We have been home schooling for two years. We took Harry, now 10, out of school at the end of Year 3 and Joe, who turned five in January, has never been to school.
1. We're really bad at getting going in the mornings.
How we ever got out of the house by 8.30am I'll never know. We frequently get up early, but between having breakfast, doing a few household chores, a cup of tea (or two... or three) for me, we're lucky to be dressed and ready to go by lunchtime.
2. Days out are easier when everyone else is at school.
Museums are empty. Parks are tranquil. Soft play places are almost tolerable. Plus activities are often cheaper on a weekday. A lot of the home ed families I know take full advantage of this during term-time and then hide like vampires during school hols. (And of course actual holidays are much cheaper during term-time.)
3. During the week, the outside world is a strange, child-free, place.
If ever we see any other kids at all, we want to ask what they're doing, if they're home edding too (they never are).
4. Home ed is not like homework.
A few friends have said they have such a horrible battle trying to get their children to do homework that they could never home educate. Well, that was one of my worries too. But it turns out that homework was such a battle because a) the children weren't interested or invested in it, and b) it was something they had to do rather than something they wanted to do. They ask to learn stuff now.

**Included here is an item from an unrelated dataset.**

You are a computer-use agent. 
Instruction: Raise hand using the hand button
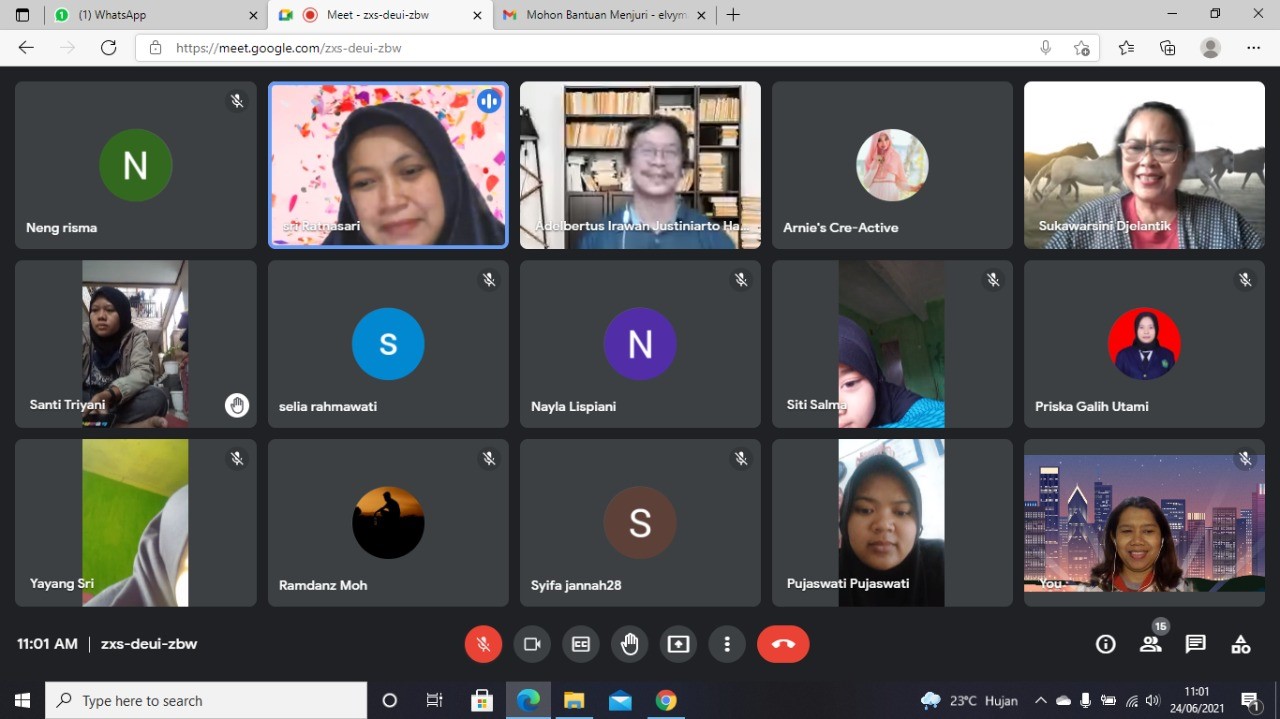pyautogui.click(x=630, y=644)
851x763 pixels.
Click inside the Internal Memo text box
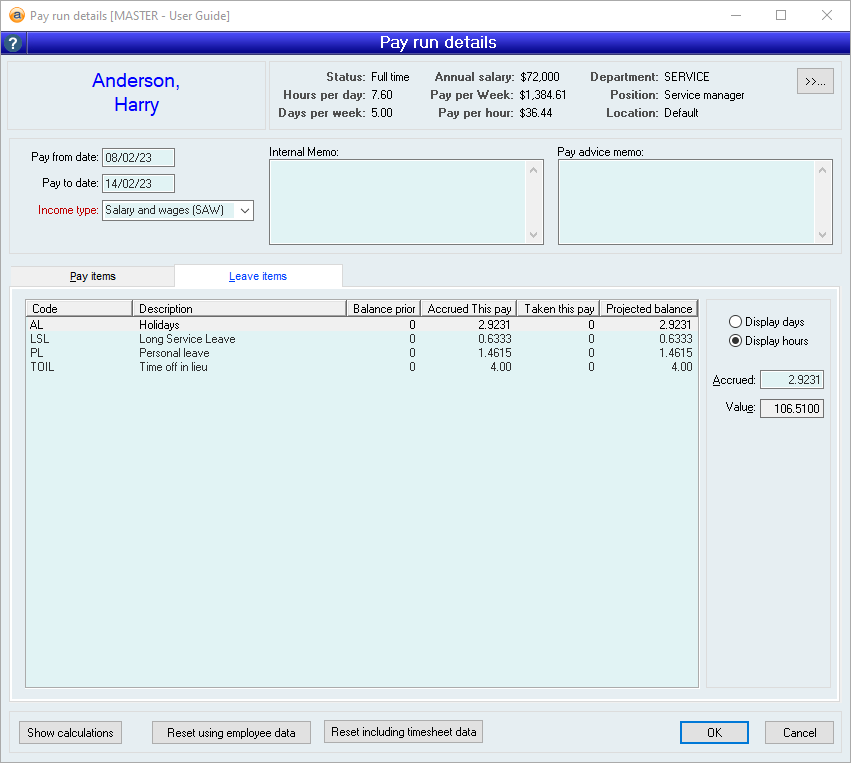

5. Learning stuff you're interested in is easier than learning stuff you're not interested in.
Harry struggled with reading and spelling while he was at school. Since he's been home, both have come on in leaps and bounds because he's reading about Pokémon or Minecraft and wants to spell words like 'obsidian' and 'diamond' and it seems to have had a knock-on effect. I never have to say "sound... it... out..." through gritted teeth anymore.
6. It's impossible to NOT learn.
We are learning all the time. All of us. I mean, we know that, right? Reading, driving, watching TV, shopping... there is information everywhere, we can't avoid it. And yet some people still seem to think - and are keen to tell me - that you can only learn in school. I learned that's not true years after leaving school and it's important to me that my children learn it too. Life is learning. All the time.

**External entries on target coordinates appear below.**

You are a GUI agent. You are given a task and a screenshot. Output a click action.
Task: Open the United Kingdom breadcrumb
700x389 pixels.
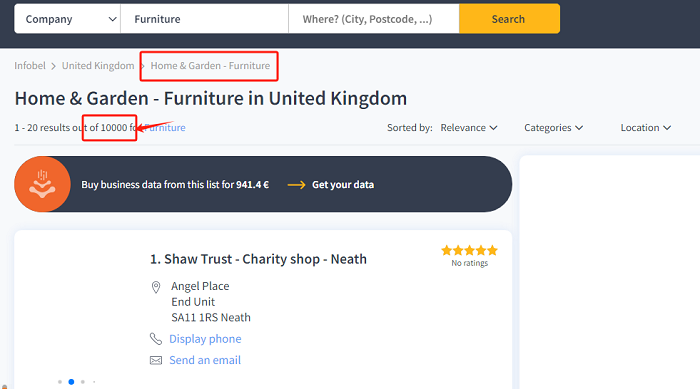click(x=98, y=66)
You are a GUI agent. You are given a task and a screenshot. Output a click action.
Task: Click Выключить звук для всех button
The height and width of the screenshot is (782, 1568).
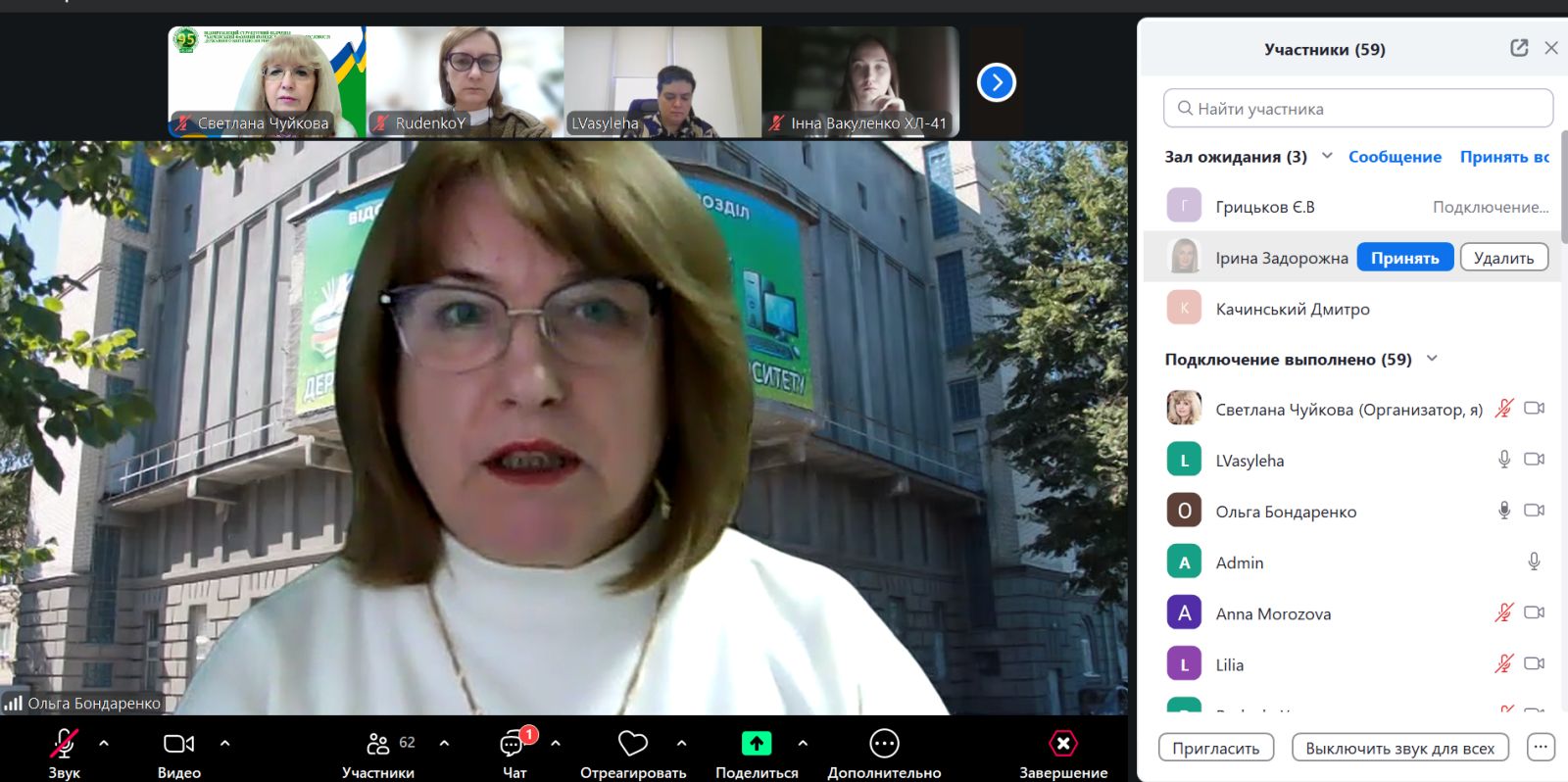click(1399, 748)
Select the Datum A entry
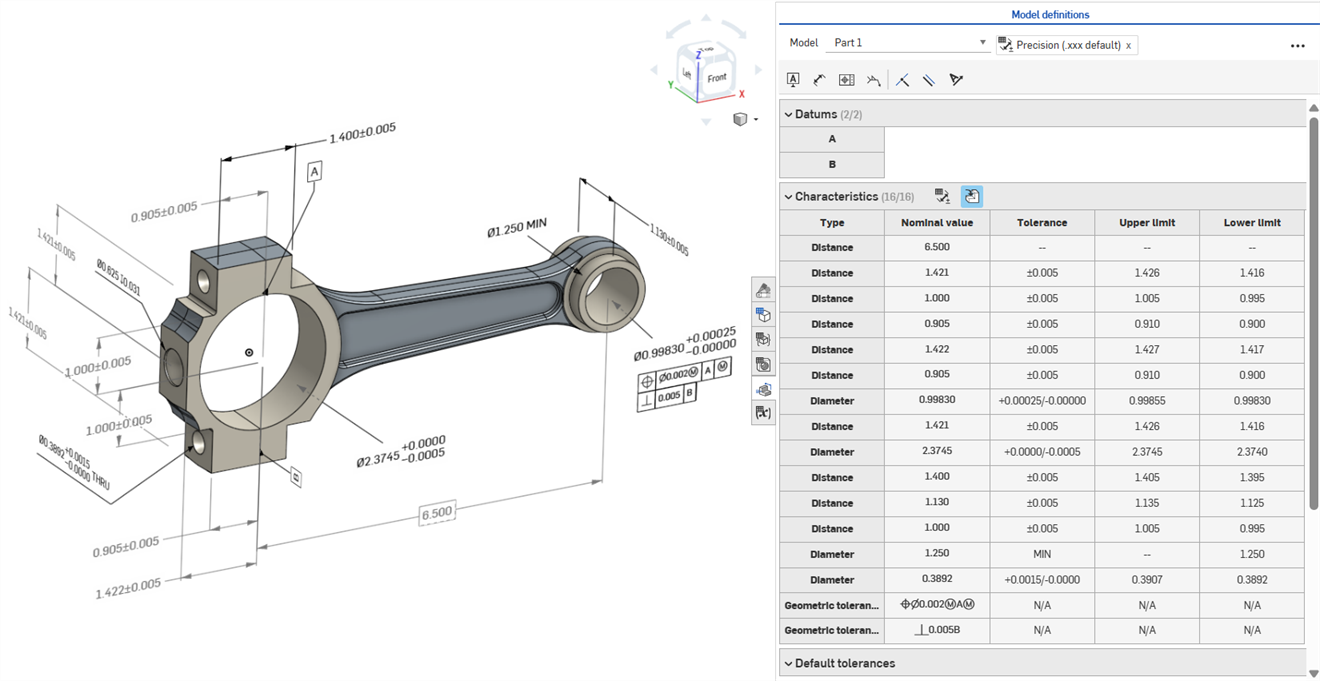This screenshot has width=1320, height=681. coord(831,138)
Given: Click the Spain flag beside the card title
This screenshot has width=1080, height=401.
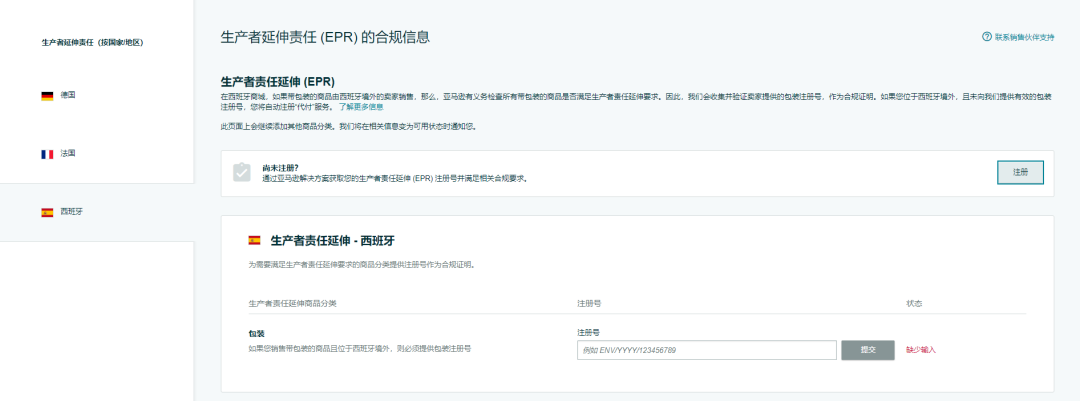Looking at the screenshot, I should [x=254, y=240].
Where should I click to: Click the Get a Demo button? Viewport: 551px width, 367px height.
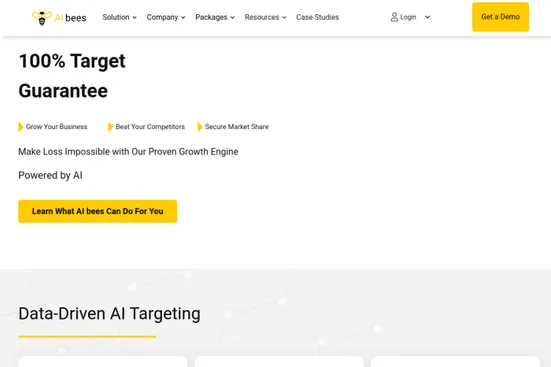click(500, 17)
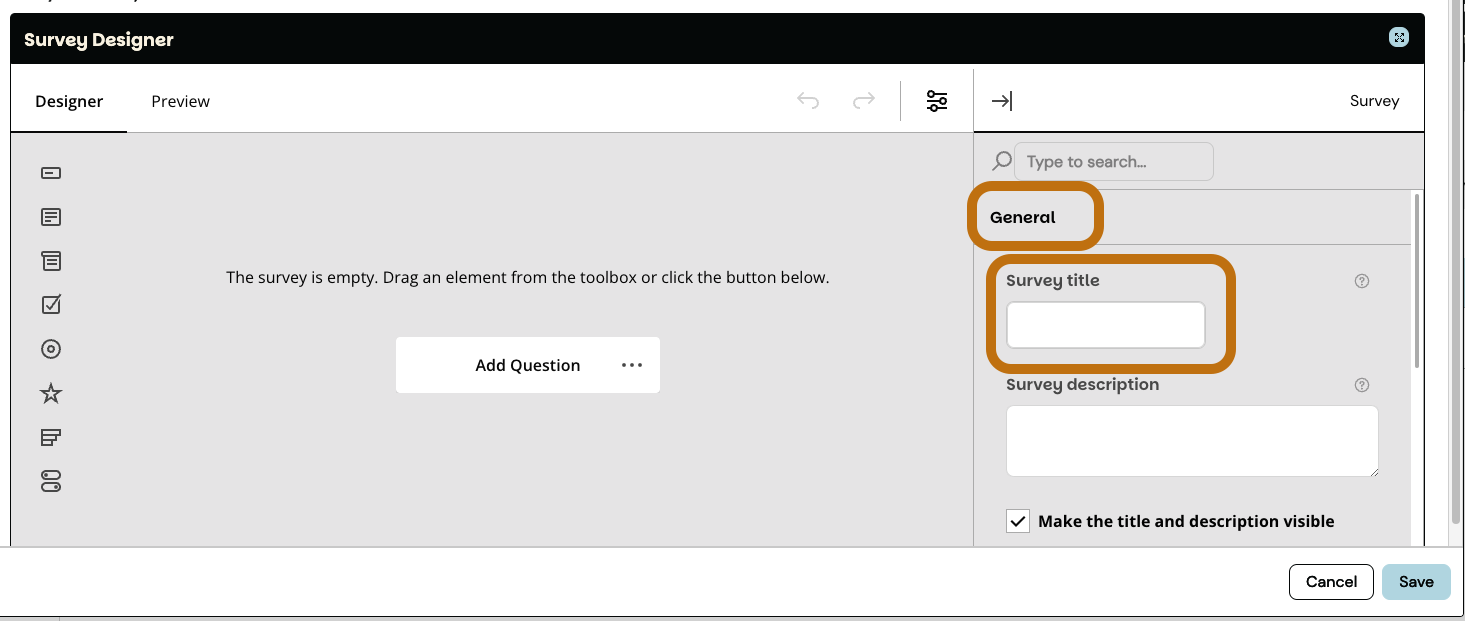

7. People are really fixated on testing.
Almost everyone who has ever asked me about home ed has asked about testing and exams. But education is supposed to be about learning, not about testing. I know my boys are learning because they ask me questions, can answer questions I ask them, and frequently proudly point out things they know that they didn't used to know. No testing required.
8. I don't miss the school run. At all.
I work from home. Sometimes people ask me what I miss about working in an office and my answer is nothing at all. It's the same with the school run.
The morning frenzy of getting everything and everyone ready and out of the house before we'd all properly woken up. Watching the clock all day. The weather changing from glorious to thunderous at exactly 3.30pm. Having to get out of the car and miss a song you haven't heard for years on Steve Wright's Oldies. The stilted small talk with other parents you only ever see at school and with whom you have nothing in common apart from a child of a similar age.
9. Spending time with the children is wonderful.
It puzzles me a bit when people say they couldn't spend so much time with their children. I mean, they're you're children - what's so awful about them?
We enjoy each other's company, we have fun, we have in-jokes, we have a routine. My original plan for home ed was 'more joy together every day' and so far we are very much on track.
10. Home ed isn't that big of a deal after all.
We agonised over the decision to take Harry out of school - it seemed like such a huge thing to do - everyone goes to school, right? But it didn't take long at all before it felt completely natural. I can honestly say none of us misses school at all. I probably think "Wow, they don't go to school" with about the same regularity as I think "Woo-hoo! I don't have to go to school!" And I'm 43.